El rendimiento del bono del Tesoro estadounidense a 10 años se mantuvo casi sin cambios en torno al 4,3% el viernes, permaneciendo cerca de un mínimo de tres semanas, mientras los inversores seguían de cerca los acontecimientos en Oriente Medio y asimilaban los últimos datos del IPC de Estados Unidos. Delegaciones de Estados Unidos e Irán tienen previsto reunirse en Pakistán el sábado, mientras que Israel ha aceptado mantener conversaciones con el gobierno del Líbano, lo que aumenta las esperanzas de una desescalada en la región.
El impacto económico del conflicto con Irán ya es visible en las cifras de inflación de Estados Unidos. Los precios al consumidor aumentaron un 0,9% en marzo, el mayor incremento mensual desde junio de 2022, elevando la tasa interanual de inflación al 3,3%, su nivel más alto desde mayo de 2024 y en línea con las expectativas del mercado.
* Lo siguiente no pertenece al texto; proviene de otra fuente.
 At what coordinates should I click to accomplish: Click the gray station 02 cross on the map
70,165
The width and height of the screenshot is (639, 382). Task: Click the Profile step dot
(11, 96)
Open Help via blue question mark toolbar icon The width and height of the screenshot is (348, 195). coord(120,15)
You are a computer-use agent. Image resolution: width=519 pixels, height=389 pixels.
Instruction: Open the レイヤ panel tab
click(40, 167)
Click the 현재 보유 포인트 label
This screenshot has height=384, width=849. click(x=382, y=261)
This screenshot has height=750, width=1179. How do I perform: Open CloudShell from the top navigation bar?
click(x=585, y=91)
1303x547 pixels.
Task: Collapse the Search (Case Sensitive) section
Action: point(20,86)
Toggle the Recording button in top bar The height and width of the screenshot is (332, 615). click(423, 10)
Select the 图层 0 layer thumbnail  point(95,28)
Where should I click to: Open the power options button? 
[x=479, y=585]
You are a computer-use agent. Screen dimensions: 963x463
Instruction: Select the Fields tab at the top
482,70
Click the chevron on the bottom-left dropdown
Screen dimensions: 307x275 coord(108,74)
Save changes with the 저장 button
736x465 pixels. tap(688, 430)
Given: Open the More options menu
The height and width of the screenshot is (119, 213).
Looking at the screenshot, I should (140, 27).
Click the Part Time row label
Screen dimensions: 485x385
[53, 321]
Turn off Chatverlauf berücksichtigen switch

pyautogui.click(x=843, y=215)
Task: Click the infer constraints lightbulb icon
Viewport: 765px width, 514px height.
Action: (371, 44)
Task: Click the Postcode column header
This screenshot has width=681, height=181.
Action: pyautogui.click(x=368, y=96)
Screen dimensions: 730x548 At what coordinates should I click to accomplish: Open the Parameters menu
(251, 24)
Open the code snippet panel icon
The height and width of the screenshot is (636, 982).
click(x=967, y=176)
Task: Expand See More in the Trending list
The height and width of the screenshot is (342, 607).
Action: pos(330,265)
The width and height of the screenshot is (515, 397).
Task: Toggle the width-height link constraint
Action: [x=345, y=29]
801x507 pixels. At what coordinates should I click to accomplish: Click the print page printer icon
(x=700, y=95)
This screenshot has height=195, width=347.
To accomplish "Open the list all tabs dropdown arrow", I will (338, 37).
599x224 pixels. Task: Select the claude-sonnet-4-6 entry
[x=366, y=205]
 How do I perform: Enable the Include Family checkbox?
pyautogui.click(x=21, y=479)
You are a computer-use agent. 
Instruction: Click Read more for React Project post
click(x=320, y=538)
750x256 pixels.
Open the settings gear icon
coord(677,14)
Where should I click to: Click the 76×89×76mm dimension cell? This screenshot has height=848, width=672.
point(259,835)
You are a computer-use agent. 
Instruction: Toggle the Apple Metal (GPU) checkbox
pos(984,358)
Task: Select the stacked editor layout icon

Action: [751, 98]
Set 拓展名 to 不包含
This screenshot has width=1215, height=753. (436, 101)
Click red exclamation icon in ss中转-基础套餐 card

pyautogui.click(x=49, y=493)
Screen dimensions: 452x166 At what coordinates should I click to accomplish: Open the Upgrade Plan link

En cambio, el IPC subyacente repuntó solo ligeramente, hasta el 2,6% desde el 2,5%, lo que indica que el efecto completo del shock petrolero aún no se ha transmitido plenamente a las presiones subyacentes sobre los precios.
En los mercados de tipos de interés, los inversores actualmente asignan pocas probabilidades a un recorte adicional de tipos por parte de la Federal Reserve en 2026, mientras que muchos economistas siguen previendo uno o más recortes más adelante en el año.